Sunday, July 19, 2020

Off the Bookshelf: THE OCEAN AT THE END OF THE LANE, by Neil Gaiman

Audible
Audiobooks

If you haven't guessed by now, I am in awe of Neil Gaiman, and his writing just blows me away.

Of course, it might just be the accent, when he reads his own stories in audiobooks. But I don't think so. I have a stack of his books waiting to be read one of these days when I actually have time to read for pleasure, instead of snatching half an hour of listening when doing errands, or 45 minutes when I walk in the morning.

THE OCEAN AT THE END OF THE LANE. How do you describe it without giving too much away, and without trying to sound all philosophical and psychological and totally ruining that feeling you get deep inside, of wonder and a little bit of scared, and that anticipation that something is just lurking there (good and bad) waiting for you to be ready before it steps into the light of day and you get that, "Oh, right, of course, now I understand," reaction ....

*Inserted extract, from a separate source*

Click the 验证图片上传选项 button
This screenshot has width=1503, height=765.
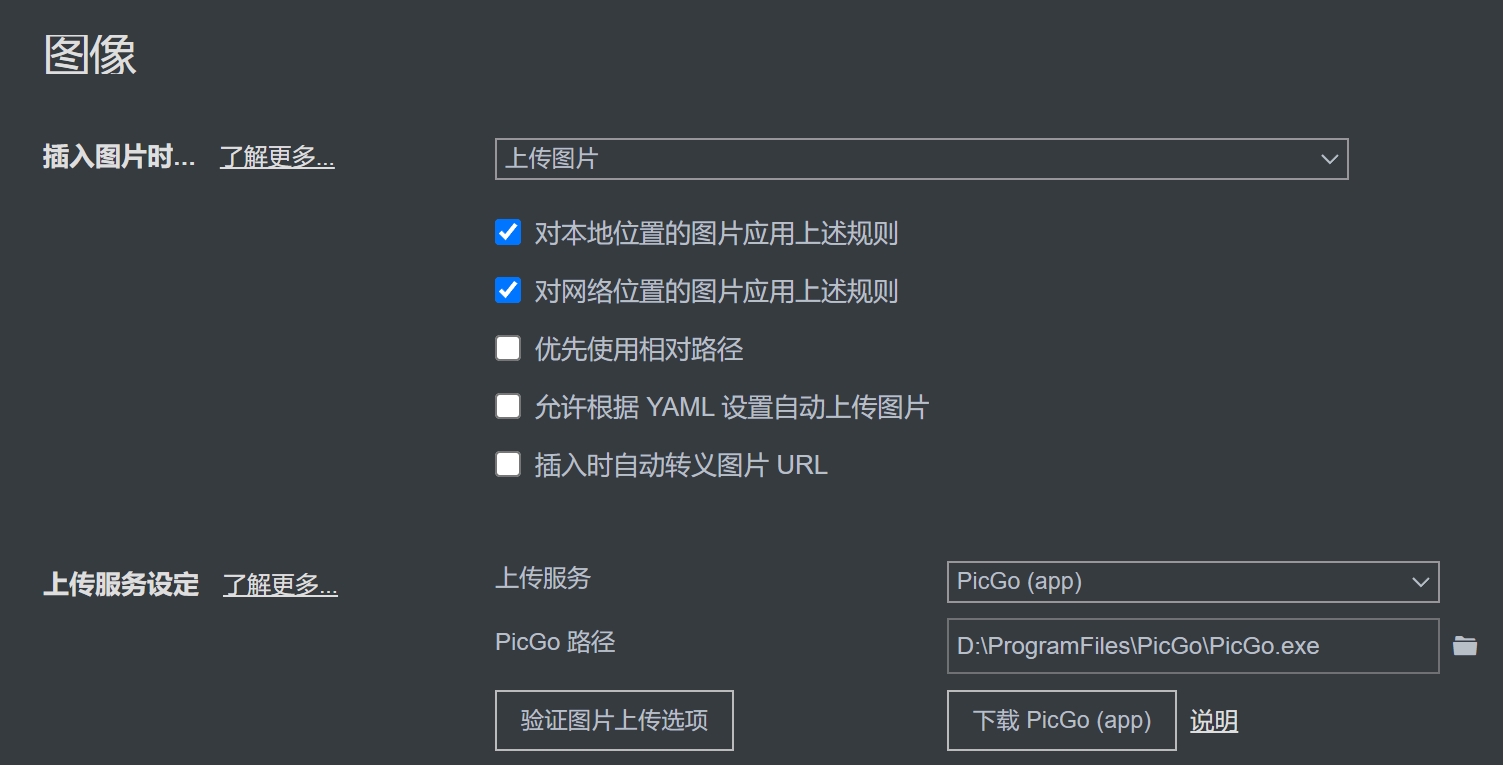point(614,720)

On the surface, it's just a recounting of an odd incident that a man recalls from  his childhood, when everyone was totally oblivious and easily fooled, and all that stood between the ordinary world and terror and the destruction of that world was a quiet, bookish boy with no friends. No friends except the odd, magical girl at the end of the lane, who claimed the farm pond was actually an ocean. And a simple mistake he made threatened to let that horror and danger come in ....

And it was an ocean, in all the right, magical, mystical ways. But I'm not going to tell you how. Listen to this lovely, quiet, somewhat frightening, thought-provoking gem for yourself.